Data to use:
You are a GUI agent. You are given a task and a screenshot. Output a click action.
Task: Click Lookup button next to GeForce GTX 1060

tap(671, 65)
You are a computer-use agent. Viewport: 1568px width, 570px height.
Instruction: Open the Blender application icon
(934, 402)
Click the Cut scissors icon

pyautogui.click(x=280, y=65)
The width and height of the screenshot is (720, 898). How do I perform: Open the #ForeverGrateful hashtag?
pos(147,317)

Problem requirements:
Output only the lines from the one holding "Click the Cut scissors icon" through the last line above, exactly as they appear.

Exercise solution:
Click the Cut scissors icon

pyautogui.click(x=280, y=65)
The width and height of the screenshot is (720, 898). How do I perform: Open the #ForeverGrateful hashtag?
pos(147,317)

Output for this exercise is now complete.